Why a BIT? A US-China bilateral investment treaty would help open China’s markets for investment and clarify investment regulations and level the playing field for investors in both countries.
- The United States are currently negotiating a bilateral investment treaty. Both governments have signaled that they want a treaty, but the success will depend on the terms offered by each side.
- US companies are pushing for a BIT because they argue that investment stipulations in China can be arbitrary, can favor Chinese local companies (especially the state-owned sector) and that there is an uneven playing field.
- A BIT would not only level the playing field for American companies. It would also open China’s economy to more competition, helping drive some important financial and economic reforms.

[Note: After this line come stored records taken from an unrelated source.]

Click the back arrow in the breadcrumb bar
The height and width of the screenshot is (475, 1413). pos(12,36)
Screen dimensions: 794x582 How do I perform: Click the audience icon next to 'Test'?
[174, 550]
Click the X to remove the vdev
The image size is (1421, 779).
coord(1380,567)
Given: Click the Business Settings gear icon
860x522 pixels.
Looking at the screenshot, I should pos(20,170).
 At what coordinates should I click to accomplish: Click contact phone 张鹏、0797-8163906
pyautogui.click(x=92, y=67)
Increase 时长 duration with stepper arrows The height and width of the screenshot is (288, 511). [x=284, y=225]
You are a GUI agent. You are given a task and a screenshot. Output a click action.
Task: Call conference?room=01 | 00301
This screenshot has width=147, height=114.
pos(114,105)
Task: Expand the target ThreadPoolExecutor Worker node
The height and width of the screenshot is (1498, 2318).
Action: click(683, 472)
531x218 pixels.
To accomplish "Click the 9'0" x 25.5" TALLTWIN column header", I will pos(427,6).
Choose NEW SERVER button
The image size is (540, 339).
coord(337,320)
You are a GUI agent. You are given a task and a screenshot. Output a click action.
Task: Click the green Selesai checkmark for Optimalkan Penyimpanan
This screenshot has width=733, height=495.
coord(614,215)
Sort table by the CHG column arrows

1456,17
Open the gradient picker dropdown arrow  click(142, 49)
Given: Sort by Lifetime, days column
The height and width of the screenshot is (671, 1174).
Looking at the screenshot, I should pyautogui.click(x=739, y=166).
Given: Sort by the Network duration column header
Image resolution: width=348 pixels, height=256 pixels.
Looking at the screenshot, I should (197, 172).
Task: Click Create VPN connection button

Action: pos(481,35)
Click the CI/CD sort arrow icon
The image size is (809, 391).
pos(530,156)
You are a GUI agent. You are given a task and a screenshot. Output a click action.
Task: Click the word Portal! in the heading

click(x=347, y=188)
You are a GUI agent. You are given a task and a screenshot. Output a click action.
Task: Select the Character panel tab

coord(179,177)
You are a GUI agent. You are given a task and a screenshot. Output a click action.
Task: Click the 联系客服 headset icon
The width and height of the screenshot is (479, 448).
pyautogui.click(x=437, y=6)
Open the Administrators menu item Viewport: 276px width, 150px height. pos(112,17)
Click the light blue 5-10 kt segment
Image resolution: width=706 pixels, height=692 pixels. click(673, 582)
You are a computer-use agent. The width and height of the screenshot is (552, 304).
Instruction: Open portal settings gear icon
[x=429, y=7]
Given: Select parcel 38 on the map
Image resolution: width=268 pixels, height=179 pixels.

- A BIT could eliminate the need for government approvals for investments up to a certain level. For example, China recently opened the insurance sector to foreign investment, eliminating the need for approvals for most inbound investment of up to $300 million, and outbound investment of up to $1 billion. A BIT would open up other sectors, too.
Research: The Think Tank commissioned an in-depth Policy Memorandum mapping out key reasons a BIT would benefit both the United States and China.
BIT by BIT, by Daniel M. Price and Michael J. Smart, July 2013
US-China CEO Dialogues: The Institute has convened two high-level conferences to discuss the benefits and challenges for the bilateral investment treaty.